Localized conditional induction of brain arteriovenous malformations in a mouse model of hereditary hemorrhagic telangiectasia

Background Longitudinal mouse models of brain arteriovenous malformations (AVMs) are crucial for developing novel therapeutics and pathobiological mechanism discovery underlying brain AVM progression and rupture. The sustainability of existing mouse models is limited by ubiquitous Cre activation, which is associated with lethal hemorrhages resulting from AVM formation in visceral organs. To overcome this condition, we developed a novel experimental mouse model of hereditary hemorrhagic telangiectasia (HHT) with CreER-mediated specific, localized induction of brain AVMs. Methods Hydroxytamoxifen (4-OHT) was stereotactically delivered into the striatum, parietal cortex, or cerebellum of R26 CreER ; Alk1 2f/2f ( Alk1 -iKO) littermates. Mice were evaluated for vascular malformations with latex dye perfusion and 3D time-of-flight magnetic resonance angiography (MRA). Immunofluorescence and Prussian blue staining were performed for vascular lesion characterization. Results Our model produced two types of brain vascular malformations, including nidal AVMs (88%, 38/43) and arteriovenous fistulas (12%, 5/43), with an overall frequency of 73% (43/59). By performing stereotaxic injection of 4-OHT targeting different brain regions, Alk1 -iKO mice developed vascular malformations in the striatum (73%, 22/30), in the parietal cortex (76%, 13/17), and in the cerebellum (67%, 8/12). Identical application of the stereotaxic injection protocol in reporter mice confirmed localized Cre activity near the injection site.

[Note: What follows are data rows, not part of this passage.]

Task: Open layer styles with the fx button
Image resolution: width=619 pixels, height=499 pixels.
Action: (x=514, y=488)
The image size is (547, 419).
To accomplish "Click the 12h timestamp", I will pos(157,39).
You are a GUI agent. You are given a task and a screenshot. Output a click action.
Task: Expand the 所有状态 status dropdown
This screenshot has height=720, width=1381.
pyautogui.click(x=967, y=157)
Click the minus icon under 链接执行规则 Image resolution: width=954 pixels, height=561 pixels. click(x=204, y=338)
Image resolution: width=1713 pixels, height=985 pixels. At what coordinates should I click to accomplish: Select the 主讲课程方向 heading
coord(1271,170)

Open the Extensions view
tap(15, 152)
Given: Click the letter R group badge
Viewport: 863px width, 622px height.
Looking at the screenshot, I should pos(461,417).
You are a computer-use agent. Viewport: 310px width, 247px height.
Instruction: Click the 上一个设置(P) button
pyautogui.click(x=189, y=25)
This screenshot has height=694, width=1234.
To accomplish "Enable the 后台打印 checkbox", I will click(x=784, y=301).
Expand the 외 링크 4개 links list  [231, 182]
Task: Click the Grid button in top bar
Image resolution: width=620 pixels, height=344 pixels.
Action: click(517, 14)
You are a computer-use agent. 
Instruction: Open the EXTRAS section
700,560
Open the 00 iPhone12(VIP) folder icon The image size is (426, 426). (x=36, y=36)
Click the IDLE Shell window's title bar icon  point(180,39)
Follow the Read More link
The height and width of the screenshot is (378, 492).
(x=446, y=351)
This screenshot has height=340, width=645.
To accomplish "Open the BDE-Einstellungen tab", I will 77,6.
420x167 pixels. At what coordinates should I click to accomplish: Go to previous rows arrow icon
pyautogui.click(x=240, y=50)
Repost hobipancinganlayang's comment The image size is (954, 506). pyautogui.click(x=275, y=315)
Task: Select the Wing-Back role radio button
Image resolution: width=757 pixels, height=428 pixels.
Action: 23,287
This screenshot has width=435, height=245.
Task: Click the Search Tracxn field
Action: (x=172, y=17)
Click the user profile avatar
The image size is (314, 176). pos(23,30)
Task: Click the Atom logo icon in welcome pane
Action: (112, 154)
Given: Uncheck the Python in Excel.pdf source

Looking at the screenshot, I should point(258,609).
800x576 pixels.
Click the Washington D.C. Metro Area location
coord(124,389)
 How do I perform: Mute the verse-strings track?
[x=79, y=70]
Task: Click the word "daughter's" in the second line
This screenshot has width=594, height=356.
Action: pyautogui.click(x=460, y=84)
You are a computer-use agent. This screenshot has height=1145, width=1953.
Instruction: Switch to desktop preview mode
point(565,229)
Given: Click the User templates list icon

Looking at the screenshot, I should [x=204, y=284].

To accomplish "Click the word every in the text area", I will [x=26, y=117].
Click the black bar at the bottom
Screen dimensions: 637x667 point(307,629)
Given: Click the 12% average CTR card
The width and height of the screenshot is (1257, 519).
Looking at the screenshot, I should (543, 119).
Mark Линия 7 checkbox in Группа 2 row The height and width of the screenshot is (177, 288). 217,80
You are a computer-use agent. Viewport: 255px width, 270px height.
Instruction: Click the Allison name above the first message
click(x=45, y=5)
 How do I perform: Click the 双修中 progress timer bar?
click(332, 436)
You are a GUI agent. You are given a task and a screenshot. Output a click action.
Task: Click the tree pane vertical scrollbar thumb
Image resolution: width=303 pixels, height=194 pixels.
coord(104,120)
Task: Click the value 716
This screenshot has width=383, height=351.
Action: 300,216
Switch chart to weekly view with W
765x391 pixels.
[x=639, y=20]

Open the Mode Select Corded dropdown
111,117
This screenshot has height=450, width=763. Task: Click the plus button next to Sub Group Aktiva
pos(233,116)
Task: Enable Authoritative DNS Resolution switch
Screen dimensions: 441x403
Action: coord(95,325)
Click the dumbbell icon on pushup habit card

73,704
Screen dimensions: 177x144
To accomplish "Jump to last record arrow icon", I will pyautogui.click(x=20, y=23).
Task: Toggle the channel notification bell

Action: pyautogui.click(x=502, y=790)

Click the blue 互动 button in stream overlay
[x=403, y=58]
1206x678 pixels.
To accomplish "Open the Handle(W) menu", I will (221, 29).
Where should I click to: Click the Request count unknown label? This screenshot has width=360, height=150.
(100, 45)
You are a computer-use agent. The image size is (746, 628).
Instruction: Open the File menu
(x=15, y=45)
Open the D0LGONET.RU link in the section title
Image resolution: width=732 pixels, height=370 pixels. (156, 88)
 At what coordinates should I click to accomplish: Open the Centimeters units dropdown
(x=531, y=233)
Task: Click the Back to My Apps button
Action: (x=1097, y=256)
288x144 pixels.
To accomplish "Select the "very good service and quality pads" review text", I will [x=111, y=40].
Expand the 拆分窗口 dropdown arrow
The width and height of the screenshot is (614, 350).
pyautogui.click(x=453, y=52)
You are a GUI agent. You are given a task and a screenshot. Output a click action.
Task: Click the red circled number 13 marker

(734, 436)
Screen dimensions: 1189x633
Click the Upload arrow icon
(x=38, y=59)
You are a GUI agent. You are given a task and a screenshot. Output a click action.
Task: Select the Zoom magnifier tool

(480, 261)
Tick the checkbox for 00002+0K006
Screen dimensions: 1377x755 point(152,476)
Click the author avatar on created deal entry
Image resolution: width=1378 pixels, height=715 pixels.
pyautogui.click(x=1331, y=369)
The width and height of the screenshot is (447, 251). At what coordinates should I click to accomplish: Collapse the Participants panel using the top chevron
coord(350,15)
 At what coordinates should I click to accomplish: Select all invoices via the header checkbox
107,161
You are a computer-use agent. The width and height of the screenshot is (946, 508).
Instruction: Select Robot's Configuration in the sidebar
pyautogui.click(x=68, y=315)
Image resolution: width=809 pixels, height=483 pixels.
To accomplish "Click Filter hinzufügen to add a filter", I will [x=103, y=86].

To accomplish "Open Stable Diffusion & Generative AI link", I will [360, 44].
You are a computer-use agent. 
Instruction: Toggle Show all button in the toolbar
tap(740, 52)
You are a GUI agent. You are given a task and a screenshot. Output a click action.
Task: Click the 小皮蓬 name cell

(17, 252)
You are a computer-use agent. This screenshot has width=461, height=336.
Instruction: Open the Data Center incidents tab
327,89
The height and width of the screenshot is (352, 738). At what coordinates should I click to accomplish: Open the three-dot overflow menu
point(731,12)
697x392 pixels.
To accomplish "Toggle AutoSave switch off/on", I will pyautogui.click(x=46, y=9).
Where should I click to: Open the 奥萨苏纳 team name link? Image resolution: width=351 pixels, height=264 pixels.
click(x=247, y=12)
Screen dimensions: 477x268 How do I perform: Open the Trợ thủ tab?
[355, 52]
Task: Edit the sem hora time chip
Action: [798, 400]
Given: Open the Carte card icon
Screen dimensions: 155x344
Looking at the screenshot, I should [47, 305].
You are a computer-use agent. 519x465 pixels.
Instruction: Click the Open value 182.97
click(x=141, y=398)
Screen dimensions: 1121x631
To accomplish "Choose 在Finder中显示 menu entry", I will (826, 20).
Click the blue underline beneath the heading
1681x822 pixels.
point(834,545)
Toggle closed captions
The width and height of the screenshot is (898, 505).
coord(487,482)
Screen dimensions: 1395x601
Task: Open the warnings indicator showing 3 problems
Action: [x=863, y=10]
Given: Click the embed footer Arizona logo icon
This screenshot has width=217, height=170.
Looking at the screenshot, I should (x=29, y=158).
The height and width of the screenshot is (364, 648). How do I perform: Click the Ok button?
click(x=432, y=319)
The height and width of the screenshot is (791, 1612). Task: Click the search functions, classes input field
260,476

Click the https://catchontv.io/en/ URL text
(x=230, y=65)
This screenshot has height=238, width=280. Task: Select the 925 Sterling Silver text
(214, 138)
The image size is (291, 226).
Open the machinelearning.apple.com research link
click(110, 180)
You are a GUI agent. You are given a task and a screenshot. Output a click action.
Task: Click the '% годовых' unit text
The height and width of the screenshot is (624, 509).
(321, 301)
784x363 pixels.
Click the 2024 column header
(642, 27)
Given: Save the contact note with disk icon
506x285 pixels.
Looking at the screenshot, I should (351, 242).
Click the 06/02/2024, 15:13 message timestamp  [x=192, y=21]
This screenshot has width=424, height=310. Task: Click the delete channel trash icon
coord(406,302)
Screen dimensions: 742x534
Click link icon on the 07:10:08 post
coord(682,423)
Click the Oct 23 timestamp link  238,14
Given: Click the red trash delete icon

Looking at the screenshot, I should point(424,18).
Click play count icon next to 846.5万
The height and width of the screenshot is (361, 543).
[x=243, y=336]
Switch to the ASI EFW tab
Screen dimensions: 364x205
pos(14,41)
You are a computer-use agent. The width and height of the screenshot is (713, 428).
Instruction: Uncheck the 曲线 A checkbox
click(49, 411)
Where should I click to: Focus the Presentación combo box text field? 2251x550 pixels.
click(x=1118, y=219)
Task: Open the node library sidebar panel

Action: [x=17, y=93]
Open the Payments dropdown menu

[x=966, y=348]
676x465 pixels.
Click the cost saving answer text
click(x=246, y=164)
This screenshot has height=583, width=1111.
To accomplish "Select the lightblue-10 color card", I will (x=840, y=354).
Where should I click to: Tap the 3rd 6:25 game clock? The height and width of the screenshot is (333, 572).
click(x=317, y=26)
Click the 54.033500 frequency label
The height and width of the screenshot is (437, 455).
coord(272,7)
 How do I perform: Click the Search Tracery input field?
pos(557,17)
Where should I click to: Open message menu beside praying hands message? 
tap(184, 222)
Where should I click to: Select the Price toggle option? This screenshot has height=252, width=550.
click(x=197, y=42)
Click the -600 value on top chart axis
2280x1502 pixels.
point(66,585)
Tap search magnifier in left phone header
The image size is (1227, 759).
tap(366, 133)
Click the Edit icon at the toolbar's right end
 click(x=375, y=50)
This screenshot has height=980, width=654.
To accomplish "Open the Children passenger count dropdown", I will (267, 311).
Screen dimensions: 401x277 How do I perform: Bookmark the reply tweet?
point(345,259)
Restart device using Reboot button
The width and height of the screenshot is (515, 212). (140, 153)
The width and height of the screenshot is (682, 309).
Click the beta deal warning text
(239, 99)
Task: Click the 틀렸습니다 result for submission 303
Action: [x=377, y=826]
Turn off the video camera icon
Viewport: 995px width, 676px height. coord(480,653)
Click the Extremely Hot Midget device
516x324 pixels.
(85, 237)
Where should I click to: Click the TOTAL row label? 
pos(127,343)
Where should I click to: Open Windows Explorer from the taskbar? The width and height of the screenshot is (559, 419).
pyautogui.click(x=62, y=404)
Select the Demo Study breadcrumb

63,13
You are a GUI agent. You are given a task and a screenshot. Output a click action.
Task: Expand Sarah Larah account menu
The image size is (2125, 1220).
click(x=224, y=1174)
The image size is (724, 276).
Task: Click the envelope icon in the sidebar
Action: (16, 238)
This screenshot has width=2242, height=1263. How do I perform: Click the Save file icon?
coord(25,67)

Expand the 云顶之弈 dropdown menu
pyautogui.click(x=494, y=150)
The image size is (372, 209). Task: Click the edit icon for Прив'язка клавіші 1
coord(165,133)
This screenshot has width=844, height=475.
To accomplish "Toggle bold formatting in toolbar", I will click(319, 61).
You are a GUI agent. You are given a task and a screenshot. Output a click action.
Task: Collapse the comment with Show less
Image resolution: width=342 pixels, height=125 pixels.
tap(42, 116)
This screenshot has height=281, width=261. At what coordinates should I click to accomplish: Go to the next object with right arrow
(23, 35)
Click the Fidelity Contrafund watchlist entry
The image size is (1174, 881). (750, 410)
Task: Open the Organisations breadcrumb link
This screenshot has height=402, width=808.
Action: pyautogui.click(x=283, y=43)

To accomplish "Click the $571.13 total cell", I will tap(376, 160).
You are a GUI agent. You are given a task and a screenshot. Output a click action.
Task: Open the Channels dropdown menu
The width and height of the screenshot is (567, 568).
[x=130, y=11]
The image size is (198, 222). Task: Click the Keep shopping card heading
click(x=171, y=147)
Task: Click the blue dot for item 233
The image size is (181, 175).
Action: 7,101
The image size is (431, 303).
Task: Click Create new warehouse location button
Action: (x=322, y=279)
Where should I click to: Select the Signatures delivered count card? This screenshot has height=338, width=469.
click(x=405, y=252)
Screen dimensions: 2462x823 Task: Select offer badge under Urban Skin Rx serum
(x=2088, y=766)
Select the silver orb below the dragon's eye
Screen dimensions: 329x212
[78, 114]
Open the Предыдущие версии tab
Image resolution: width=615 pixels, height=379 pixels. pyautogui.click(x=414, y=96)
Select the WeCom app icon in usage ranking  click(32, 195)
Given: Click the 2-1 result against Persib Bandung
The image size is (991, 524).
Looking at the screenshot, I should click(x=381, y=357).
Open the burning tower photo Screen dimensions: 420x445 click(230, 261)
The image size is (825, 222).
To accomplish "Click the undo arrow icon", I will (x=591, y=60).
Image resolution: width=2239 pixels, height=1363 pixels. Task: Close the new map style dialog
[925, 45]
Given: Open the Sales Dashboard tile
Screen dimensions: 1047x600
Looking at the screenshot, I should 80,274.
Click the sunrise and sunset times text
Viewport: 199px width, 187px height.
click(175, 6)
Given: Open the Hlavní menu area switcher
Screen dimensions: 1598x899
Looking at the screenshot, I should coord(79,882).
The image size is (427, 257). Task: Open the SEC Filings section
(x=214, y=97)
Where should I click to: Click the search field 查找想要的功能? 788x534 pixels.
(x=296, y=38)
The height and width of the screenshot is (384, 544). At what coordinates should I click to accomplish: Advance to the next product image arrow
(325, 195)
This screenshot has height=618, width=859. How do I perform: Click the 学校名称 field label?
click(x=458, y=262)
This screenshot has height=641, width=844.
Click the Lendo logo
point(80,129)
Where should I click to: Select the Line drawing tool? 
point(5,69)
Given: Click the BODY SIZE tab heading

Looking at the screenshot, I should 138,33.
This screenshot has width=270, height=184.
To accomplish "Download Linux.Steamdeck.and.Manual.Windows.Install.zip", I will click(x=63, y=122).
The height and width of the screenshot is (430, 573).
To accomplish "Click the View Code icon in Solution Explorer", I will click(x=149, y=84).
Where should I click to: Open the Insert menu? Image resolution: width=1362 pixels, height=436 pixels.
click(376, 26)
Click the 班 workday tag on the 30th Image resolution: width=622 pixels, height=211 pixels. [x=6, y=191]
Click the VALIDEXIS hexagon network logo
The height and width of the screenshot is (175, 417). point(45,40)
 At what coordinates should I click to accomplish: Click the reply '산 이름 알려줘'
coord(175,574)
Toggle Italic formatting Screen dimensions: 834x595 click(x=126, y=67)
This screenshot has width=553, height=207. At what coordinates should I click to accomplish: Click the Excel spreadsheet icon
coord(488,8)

The 4-week mortality was 3% (2/61). Seven mice were studied longitudinally for a mean (SD; range) duration of 7.2 (3; 2.3−9.5) months and demonstrated nidal stability on sequential MRA. The brain AVMs displayed microhemorrhages and diffuse immune cell invasion. Conclusions We present the first HHT mouse model of brain AVMs that produces localized AVMs in the brain. The mouse lesions closely resemble the human lesions for complex nidal angioarchitecture, arteriovenous shunts, microhemorrhages, and inflammation. The model’s longitudinal robustness is a powerful discovery resource to advance our pathomechanistic understanding of brain AVMs and identify novel therapeutic targets.